• **Exercise instructions**:
Of the records that follow, copy only the lines from the line containing "Open the emoji icons drawing tool" to the line containing "The image size is (530, 442).", both included, exactly as written.

• **Saved entries**:
"""
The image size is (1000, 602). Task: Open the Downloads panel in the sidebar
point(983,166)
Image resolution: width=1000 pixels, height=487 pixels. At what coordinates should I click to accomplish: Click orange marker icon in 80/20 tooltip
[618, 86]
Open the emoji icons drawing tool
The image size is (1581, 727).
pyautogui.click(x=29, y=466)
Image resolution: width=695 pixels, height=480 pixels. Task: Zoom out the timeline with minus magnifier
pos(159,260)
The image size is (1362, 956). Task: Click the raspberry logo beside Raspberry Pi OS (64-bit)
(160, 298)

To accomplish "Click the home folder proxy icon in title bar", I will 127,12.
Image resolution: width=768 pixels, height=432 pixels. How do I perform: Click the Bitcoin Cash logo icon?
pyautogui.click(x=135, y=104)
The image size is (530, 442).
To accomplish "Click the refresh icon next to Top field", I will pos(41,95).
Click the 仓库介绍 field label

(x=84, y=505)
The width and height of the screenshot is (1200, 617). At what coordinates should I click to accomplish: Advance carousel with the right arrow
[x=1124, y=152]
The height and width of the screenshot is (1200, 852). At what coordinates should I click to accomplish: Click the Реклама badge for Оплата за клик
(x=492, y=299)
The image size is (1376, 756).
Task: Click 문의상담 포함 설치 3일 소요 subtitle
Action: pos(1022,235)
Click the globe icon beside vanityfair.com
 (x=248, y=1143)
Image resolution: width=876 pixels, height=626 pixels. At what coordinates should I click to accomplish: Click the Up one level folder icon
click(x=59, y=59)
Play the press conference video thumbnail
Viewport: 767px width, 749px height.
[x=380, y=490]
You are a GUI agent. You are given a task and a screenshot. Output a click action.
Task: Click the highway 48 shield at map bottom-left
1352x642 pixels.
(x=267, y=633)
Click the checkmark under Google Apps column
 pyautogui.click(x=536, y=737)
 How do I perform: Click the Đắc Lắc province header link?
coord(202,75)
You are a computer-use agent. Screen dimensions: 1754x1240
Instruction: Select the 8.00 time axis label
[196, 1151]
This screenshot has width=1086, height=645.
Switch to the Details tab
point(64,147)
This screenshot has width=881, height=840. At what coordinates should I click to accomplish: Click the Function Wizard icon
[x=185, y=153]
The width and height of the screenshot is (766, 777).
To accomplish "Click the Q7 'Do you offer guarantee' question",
"""
• **Solution for this problem**:
Open the emoji icons drawing tool
The image size is (1581, 727).
pyautogui.click(x=29, y=466)
Image resolution: width=695 pixels, height=480 pixels. Task: Zoom out the timeline with minus magnifier
pos(159,260)
The image size is (1362, 956). Task: Click the raspberry logo beside Raspberry Pi OS (64-bit)
(160, 298)

To accomplish "Click the home folder proxy icon in title bar", I will 127,12.
Image resolution: width=768 pixels, height=432 pixels. How do I perform: Click the Bitcoin Cash logo icon?
pyautogui.click(x=135, y=104)
The image size is (530, 442).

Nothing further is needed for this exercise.